Google DeepMind has released the Gemini 2.5 Computer Use model, a specialised system built on Gemini 2.5 Pro that enables AI agents to interact with user interfaces by clicking, typing, and scrolling through web pages and applications, while outperforming leading alternatives on multiple benchmarks with lower latency.
The model, available in public preview via the Gemini API in Google AI Studio and Vertex AI, operates within a loop that analyses screenshots, user requests and action histories to generate responses representing UI actions.

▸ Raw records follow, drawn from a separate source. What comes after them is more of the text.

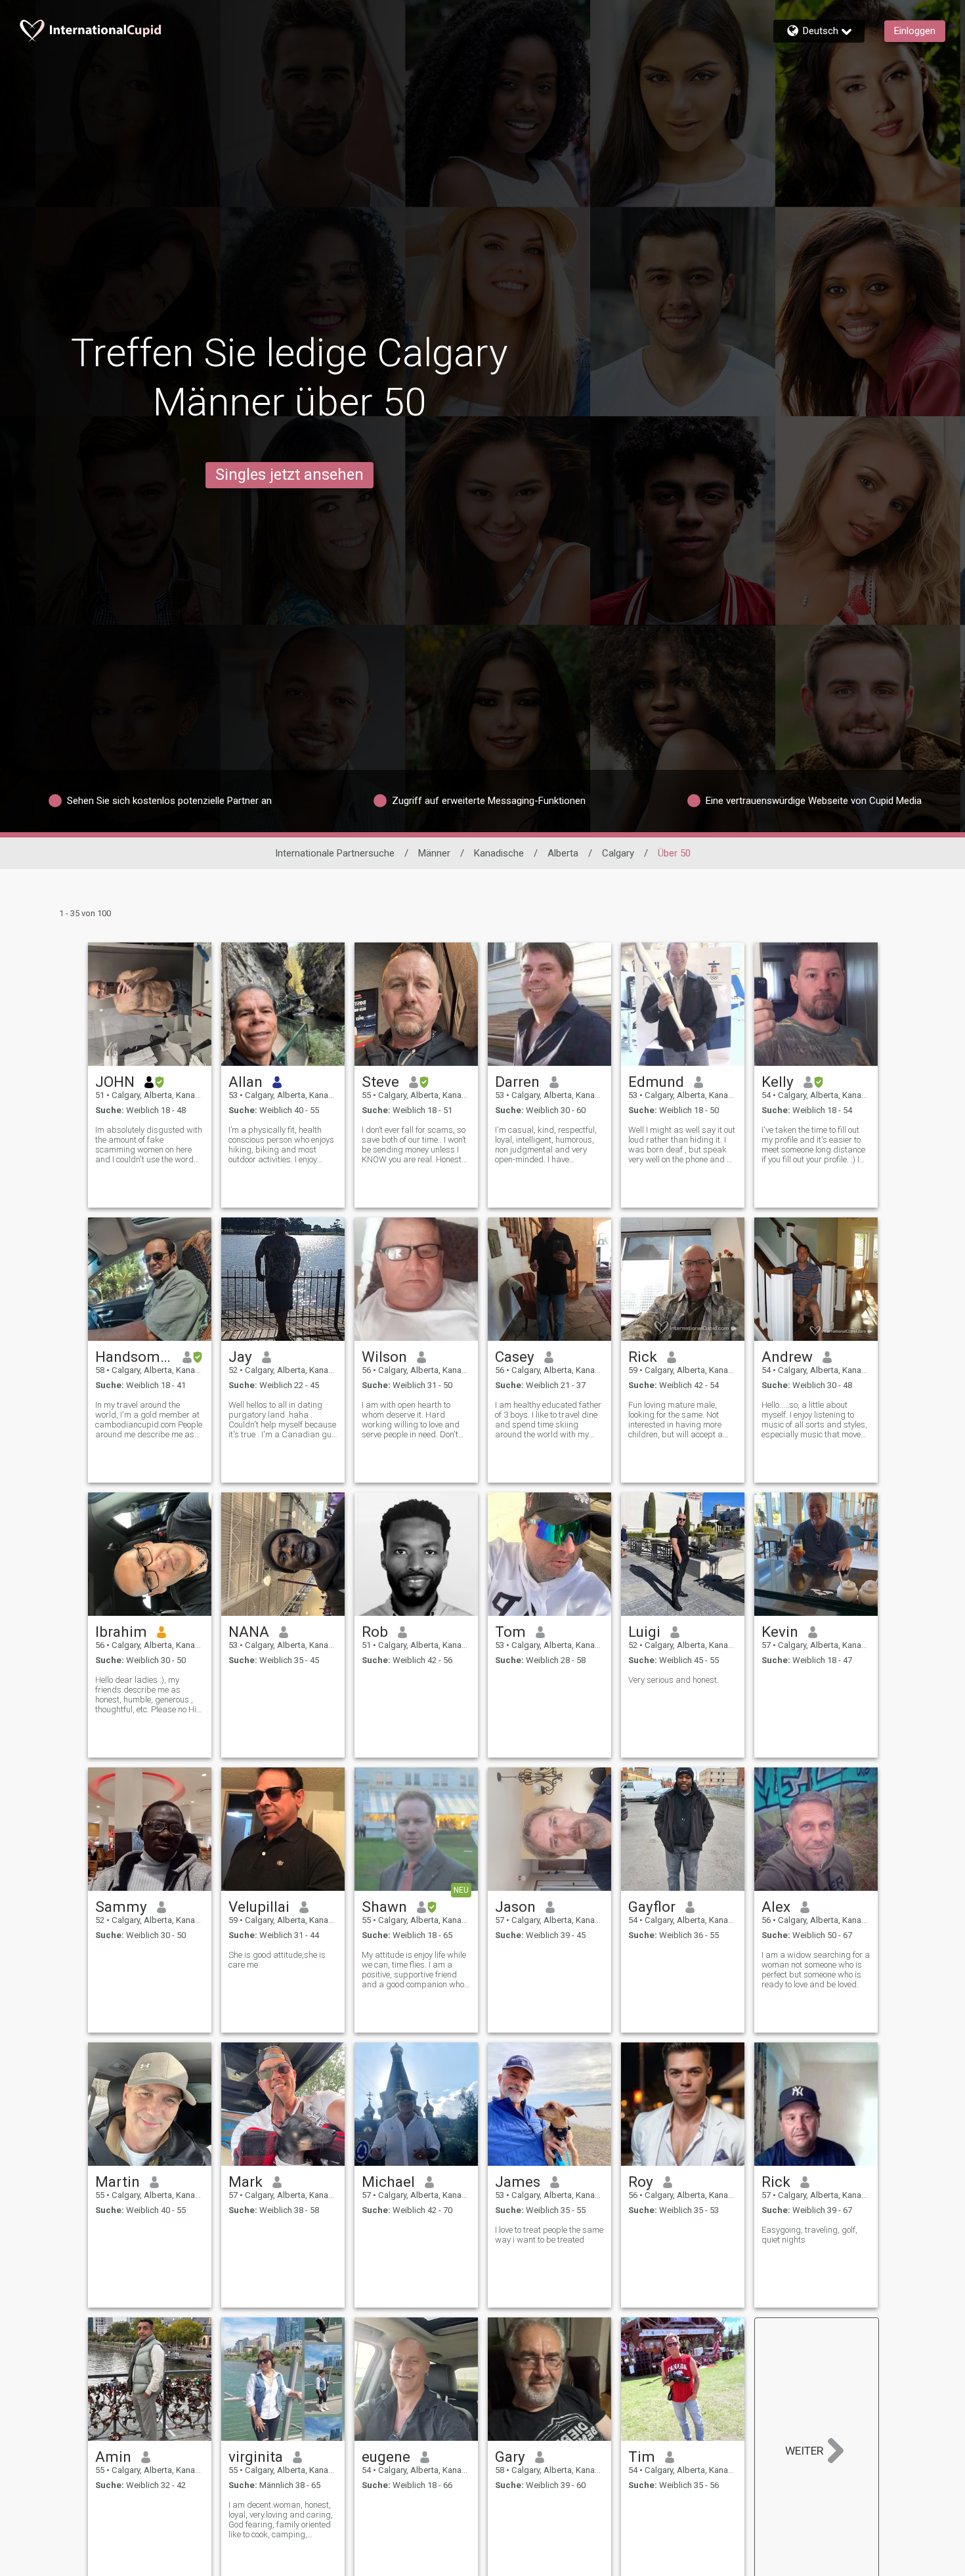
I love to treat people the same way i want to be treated (549, 2235)
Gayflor (652, 1906)
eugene (386, 2456)
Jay (240, 1356)
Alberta (562, 853)
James (517, 2181)
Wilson (384, 1356)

The system requires end-user confirmation for certain actions, including purchases, and demonstrates strong performance on web browsers with promise for mobile UI control tasks, though it is not yet optimised for desktop operating system-level control.
Google teams have deployed the model to production for UI testing, with versions powering Project Mariner, the Firebase Testing Agent and some agentic capabilities in AI Mode in Search. The model’s core capabilities are exposed through the new computer_use tool in the Gemini API.
Google DeepMind has implemented safety features directly into the model to address three key risks, including intentional misuse by users, unexpected model behaviour and prompt injections in web environments. Developers receive safety controls, including a per-step safety service that assesses each proposed action before execution and system instructions, allowing agents to refuse or request confirmation for high-stakes actions.
Early access programme users have tested the model for personal assistants, workflow automation and UI testing. Poke.com, a proactive AI assistant in iMessage, WhatsApp and SMS, reported: “A lot of our workflows require interacting with interfaces meant for humans where speed is especially important. Gemini 2.5 Computer Use is far ahead of the competition, often being 50% faster and better than the next best solutions we’ve considered.”
Google’s payments platform team implemented the Computer Use model as a contingency mechanism for fragile end-to-end UI tests that contributed to 25% of all test failures. The team stated: “When conventional scripts encounter failures, the model assesses the current screen state and autonomously ascertains the required actions to complete the workflow. This implementation now successfully rehabilitates over 60% of executions (which used to take multiple days to fix).”
The model demonstrates leading quality for browser control at the lowest latency as measured by performance on the Browserbase harness for Online-Mind2Web. Autotab, a drop-in AI agent, reported the model increased performance by up to 18% on their hardest evaluations.